### CHALLENGE A
Copy the records below word for word, from their first line through the line containing "(x=654, y=89)", including both of those lines.

### READING TEXT
***
New to Python: Features

Alex Martelli aleaxit at yahoo.com
Sat Oct 30 04:32:32 EDT 2004


<beliavsky at aol.com> wrote:
   ...
> Were you using Fortran 77? Most of this version's limitations (rigid
> source form, no abstract data types, no dynamic memory allocation, no
> compile-time checking of procedure calls) were fixed in Fortran 90.

Although, during the '90s, I did lead several pilot projects to evaluate
alternative language possibilities for my employer of the time, I wasn't
the one tasked with the Fortran 90 evaluation pilot projects -- if I
recall correctly, the CTO himself, a staunch Fortran lover, rolled his
sleeves up and did the technical-leading himself for those; I was only
involved in the mop-up/assessment post-project phases.  By the time F90
compilers were mature, we were comparing against C++, and F90 came up
short.  Not sure what you mean by saying F77 had "rigid source form":
Fortran IV did, but F77 allowed leeway.


> . G95 is still under development, but it does compile a wide range of
> production codes, some listed at http://www.g95.org/g95_status.html .

As I mentioned, I and many others regularly use pyrex in production,
too.  By directly attacking pyrex as "not mature", yet recommending G95
as the open-source Fortran compiler without (in your previous post) even
a _mention_ that it's in a state strictly comparable to pyrex, I feel
you were being utterly unfair, some migth even say dishonest.  In both
cases (definitely so for pyrex; for G95 as well as I can divine, given
its huge, rambling, disorganized, nigh-unreadable pages) the main issue
is that not all language construct are fully implemented yet -- for
example, in Pyrex, you need to spell incrementing as
    x = x + 1
because Greg hasn't yet gotten around to implementing the terser syntax
    x += 1
and presumably Greg won't want to tag Pyrex as "1.0" until he has.  (And
G95 pages also mention the fact that some corners of the language are
not implemented, though I was unable to find clear and complete docs).

As long as the docs are clear, explicit, and readable about this, the
lack of some language construct need not stop you from using a tool in
production, the way crashes or bugs in code generation might (unless
your problem is such as to _need_ a missing construct, of course: if so,
then the fact that the construct is in the language but not implemented
in the tool is equivalent to the construct missing from the language, as
far as using that particular tool is concerned).
***
### GIVEN ENTRIES
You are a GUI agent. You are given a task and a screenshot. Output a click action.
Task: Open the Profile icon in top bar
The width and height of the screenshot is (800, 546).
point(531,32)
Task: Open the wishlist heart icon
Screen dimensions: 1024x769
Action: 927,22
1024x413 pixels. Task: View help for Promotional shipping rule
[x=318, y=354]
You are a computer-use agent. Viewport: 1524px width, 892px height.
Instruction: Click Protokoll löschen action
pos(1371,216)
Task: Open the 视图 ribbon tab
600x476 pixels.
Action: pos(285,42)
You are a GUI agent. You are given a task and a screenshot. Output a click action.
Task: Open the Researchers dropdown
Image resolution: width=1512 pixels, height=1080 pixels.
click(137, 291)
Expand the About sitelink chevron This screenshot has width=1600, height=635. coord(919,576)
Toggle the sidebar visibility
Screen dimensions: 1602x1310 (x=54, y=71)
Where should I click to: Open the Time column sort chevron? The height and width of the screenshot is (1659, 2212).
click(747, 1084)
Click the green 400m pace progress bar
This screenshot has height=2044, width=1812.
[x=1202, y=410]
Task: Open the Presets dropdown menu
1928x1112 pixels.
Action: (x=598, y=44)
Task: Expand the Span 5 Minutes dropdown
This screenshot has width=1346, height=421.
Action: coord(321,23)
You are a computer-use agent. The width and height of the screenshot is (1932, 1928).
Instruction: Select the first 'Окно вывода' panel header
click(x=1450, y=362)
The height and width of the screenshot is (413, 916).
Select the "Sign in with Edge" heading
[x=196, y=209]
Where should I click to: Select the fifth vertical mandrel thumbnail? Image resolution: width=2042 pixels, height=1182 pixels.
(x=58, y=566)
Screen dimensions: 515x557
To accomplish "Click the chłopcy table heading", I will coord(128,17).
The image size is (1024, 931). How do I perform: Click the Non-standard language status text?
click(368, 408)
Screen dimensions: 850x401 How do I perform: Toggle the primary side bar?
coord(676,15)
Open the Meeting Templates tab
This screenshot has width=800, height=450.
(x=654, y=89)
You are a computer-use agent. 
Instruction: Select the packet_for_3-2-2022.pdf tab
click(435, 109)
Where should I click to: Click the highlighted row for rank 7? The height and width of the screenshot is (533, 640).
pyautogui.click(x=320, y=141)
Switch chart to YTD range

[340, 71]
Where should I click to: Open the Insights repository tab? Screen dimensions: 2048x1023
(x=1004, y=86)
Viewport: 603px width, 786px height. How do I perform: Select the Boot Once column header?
***
### CHALLENGE B
In the post about Fortran and Pyrex, which incrementing syntax has not yet been implemented in Pyrex?

### EXERCISE RESULT A
You are a GUI agent. You are given a task and a screenshot. Output a click action.
Task: Open the Profile icon in top bar
The width and height of the screenshot is (800, 546).
point(531,32)
Task: Open the wishlist heart icon
Screen dimensions: 1024x769
Action: 927,22
1024x413 pixels. Task: View help for Promotional shipping rule
[x=318, y=354]
You are a computer-use agent. Viewport: 1524px width, 892px height.
Instruction: Click Protokoll löschen action
pos(1371,216)
Task: Open the 视图 ribbon tab
600x476 pixels.
Action: pos(285,42)
You are a GUI agent. You are given a task and a screenshot. Output a click action.
Task: Open the Researchers dropdown
Image resolution: width=1512 pixels, height=1080 pixels.
click(137, 291)
Expand the About sitelink chevron This screenshot has width=1600, height=635. coord(919,576)
Toggle the sidebar visibility
Screen dimensions: 1602x1310 (x=54, y=71)
Where should I click to: Open the Time column sort chevron? The height and width of the screenshot is (1659, 2212).
click(747, 1084)
Click the green 400m pace progress bar
This screenshot has height=2044, width=1812.
[x=1202, y=410]
Task: Open the Presets dropdown menu
1928x1112 pixels.
Action: (x=598, y=44)
Task: Expand the Span 5 Minutes dropdown
This screenshot has width=1346, height=421.
Action: coord(321,23)
You are a computer-use agent. The width and height of the screenshot is (1932, 1928).
Instruction: Select the first 'Окно вывода' panel header
click(x=1450, y=362)
The height and width of the screenshot is (413, 916).
Select the "Sign in with Edge" heading
[x=196, y=209]
Where should I click to: Select the fifth vertical mandrel thumbnail? Image resolution: width=2042 pixels, height=1182 pixels.
(x=58, y=566)
Screen dimensions: 515x557
To accomplish "Click the chłopcy table heading", I will coord(128,17).
The image size is (1024, 931). How do I perform: Click the Non-standard language status text?
click(368, 408)
Screen dimensions: 850x401 How do I perform: Toggle the primary side bar?
coord(676,15)
Open the Meeting Templates tab
This screenshot has width=800, height=450.
(x=654, y=89)

### EXERCISE RESULT B
The terser form x += 1 has not yet been implemented, so incrementing must be written as x = x + 1.